Text section:

******************************

I love the kisaragi siblings and just-
HNGGGGGGHH figure it out FASTRRRRRR
*bangs head on table*


----------



## Hot (Apr 24, 2014)

kildor22 said:


> LOL. *Fangirl all ya want guys*. I personally would like to hear some remix of Hatsune Miku songs, like the disappearance of Hatsune Miku.
> With a rock guitar solo. That would make my life complete <3


This is kinda true.
I just have a habit of picking one girl that I like from each anime and ship them with everybody tbh.


----------



## ~Yami~ (Apr 24, 2014)

*YOUKOSO, WAGA TAINAI E *
How did I miss this thread 0-0......
I better not say anything or ill just be like you Mewmewmewm XD
I really liked both episodes, but i feel like alot o people found it strange and all but its how shaft does things and i like it~
But the end song omfg


Spoiler: Ayano....



You can just hear everyone crying when ayano shows up TT-TT





Spoiler: KUROHA<3 <3



Youkoso, waga tainai e!!!!!! I can not wait for when route xxx happens and outer science because i love kuroha soooo much and like everyones reaction (for all the new people) will  be like: ''WTF WAIT WHAT JUST HAPPENED, WHY ARE THEY ALL DEAD... WAIT WHY ARE THEY ALIVE AGAIN OMFG WTF FML!!! JUST WHO IS KUROHA!!!! WHY IS MARY THE ONLY ONE LEFT!!''
Im only really watching the anime for kuroha...

******************************

Data records:
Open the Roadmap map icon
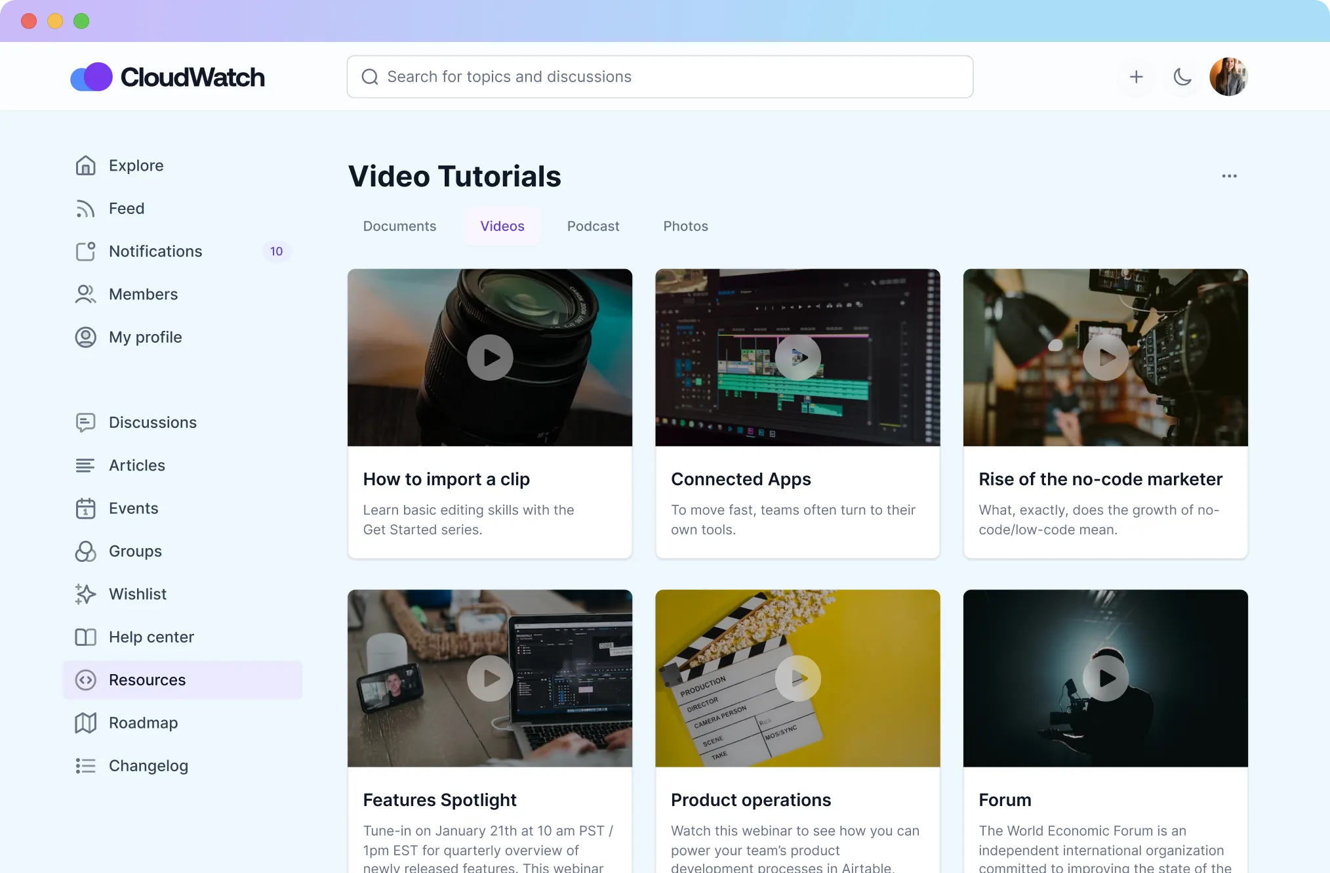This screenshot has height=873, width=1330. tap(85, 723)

******************************

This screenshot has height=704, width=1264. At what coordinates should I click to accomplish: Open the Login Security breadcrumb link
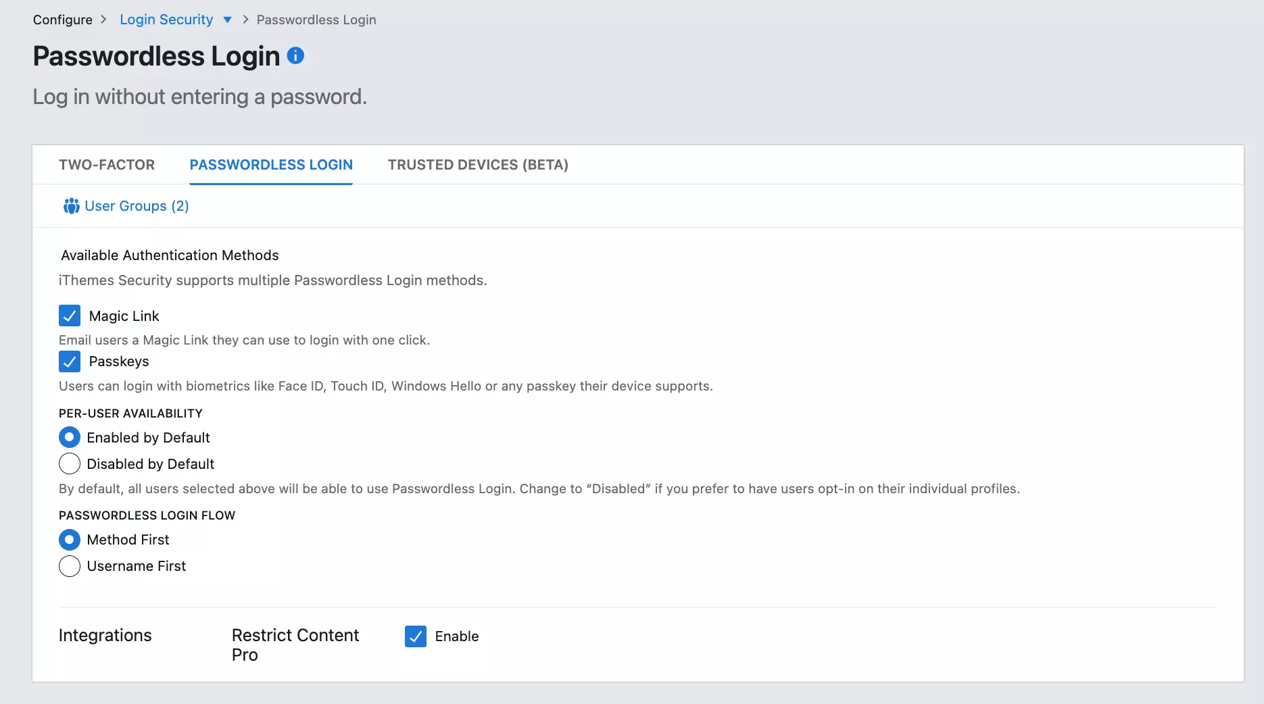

******************************

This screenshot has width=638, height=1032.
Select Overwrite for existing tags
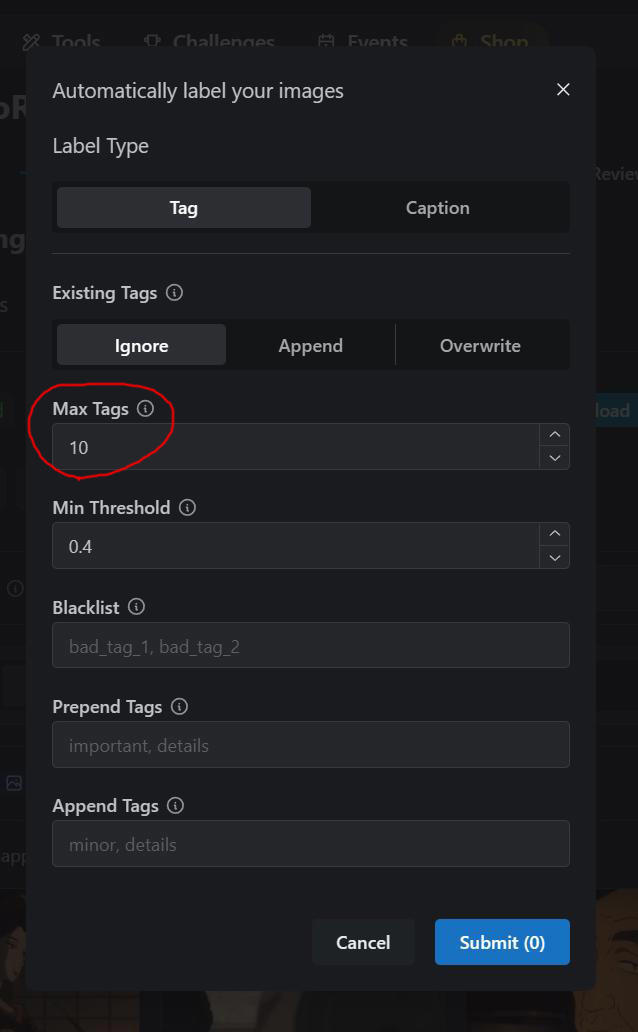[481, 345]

******************************

Stated goal 1: According to the forum thread, which character is ~Yami~ really watching the anime for?
Stated goal 2: Rewrite the forum thread's passage starting with "I better not" and going on through "Spoiler: Ayano....", changing "end song" to "ending theme".
The items are separate material and have no connection to the forum thread.

Full solution 1: Kuroha.

Full solution 2:
I better not say anything or ill just be like you Mewmewmewm XD
I really liked both episodes, but i feel like alot o people found it strange and all but its how shaft does things and i like it~
But the ending theme omfg


Spoiler: Ayano....